▶ To do:
1. Answer these questions about the blog post on pregnancy nausea:
(a) What spot does the writer call an all-time favorite location for puking?
(b) Which toilet paper is named as the writer's other staple go-to brand?
(c) How does the writer feel for the rest of the day this time around?
2. Copy the part of the blog post on pregnancy nausea starting at "Then a good" and ending at "ending there. Phew.", swapping in "clinic" wherever "hospital" appears.

▶ Passage for review:
┄┄┄┄┄┄┄┄┄┄┄┄┄┄┄┄┄┄┄┄

Then a good friend had himself a little heart episode and is currently in the hospital getting that condition under control. He’s one of the lucky ones that actually had warning signals and heeded them, so everything looks like it will have a fabulous ending there. Phew.

So between those two big ones and a few smaller stressors, I must have let my guard down a little, because Nausea showed up again. She’s not as feisty as the first time around so thankfully I’m not feeling as dreadful.  Just shrunken appetite and predictable sink spewing – especially in the kitchen. I don’t know what it is about my kitchen sink, but it’s become my all-time favorite location for puking. Perfect counter height, great access to fresh water to rinse my mouth out after and a pleasant view out the kitchen window as I retch. So much better than using a toilet – I’m really surprised this isn’t covered in the pregnancy books.  And lo and behold, this time it’s true morning sickness, and I feel fine for the rest of the day.

Stock alert: Angel Soft on the rise

Or at least I imagine it should be.  That one, and the Publix Greenwise toilet paper that is my other staple go-to brand.  But I guess that would just raise Publix stock in general….  I’m not exactly a financial wizard when it comes to those pieces of paper.

┄┄┄┄┄┄┄┄┄┄┄┄┄┄┄┄┄┄┄┄

[Stored data]
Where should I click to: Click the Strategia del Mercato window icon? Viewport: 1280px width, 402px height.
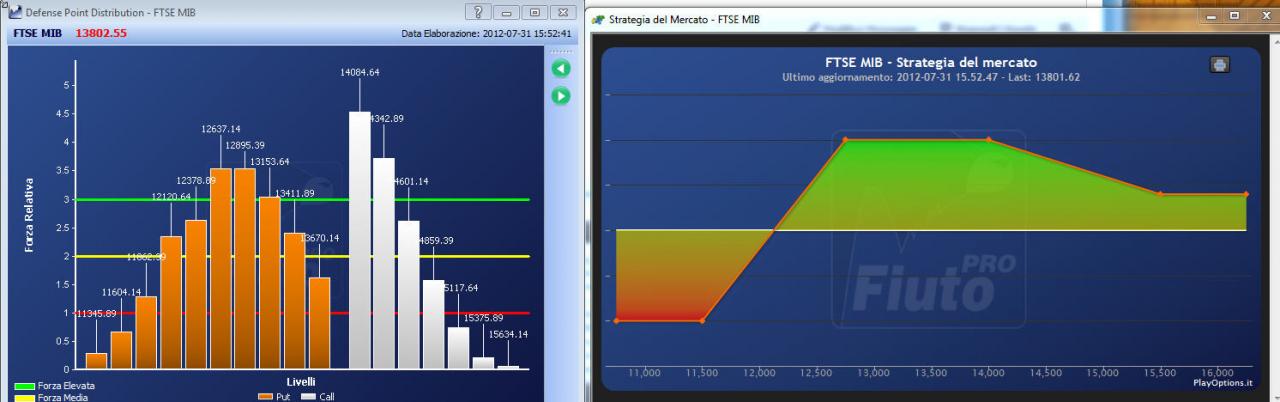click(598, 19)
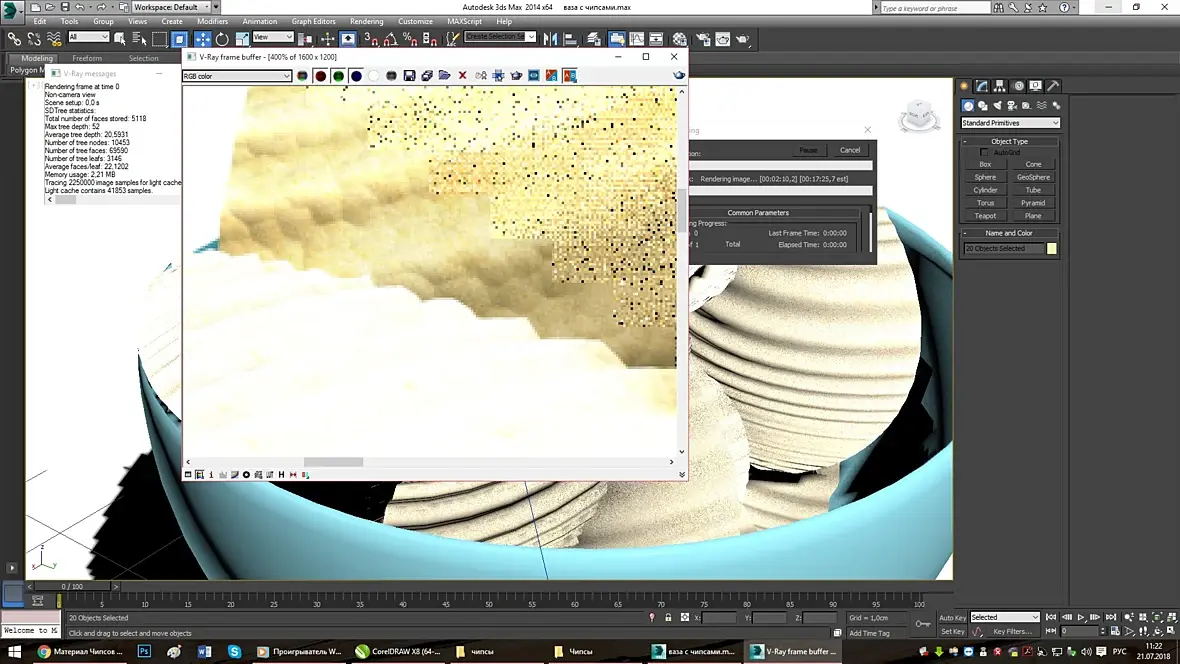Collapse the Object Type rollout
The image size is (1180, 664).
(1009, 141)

┄┄┄┄┄┄┄┄┄┄┄┄┄┄┄┄┄┄┄┄

▶ Activity answers:
1.
(a) The kitchen sink.
(b) Publix Greenwise toilet paper.
(c) Fine.

2.
Then a good friend had himself a little heart episode and is currently in the clinic getting that condition under control. He’s one of the lucky ones that actually had warning signals and heeded them, so everything looks like it will have a fabulous ending there. Phew.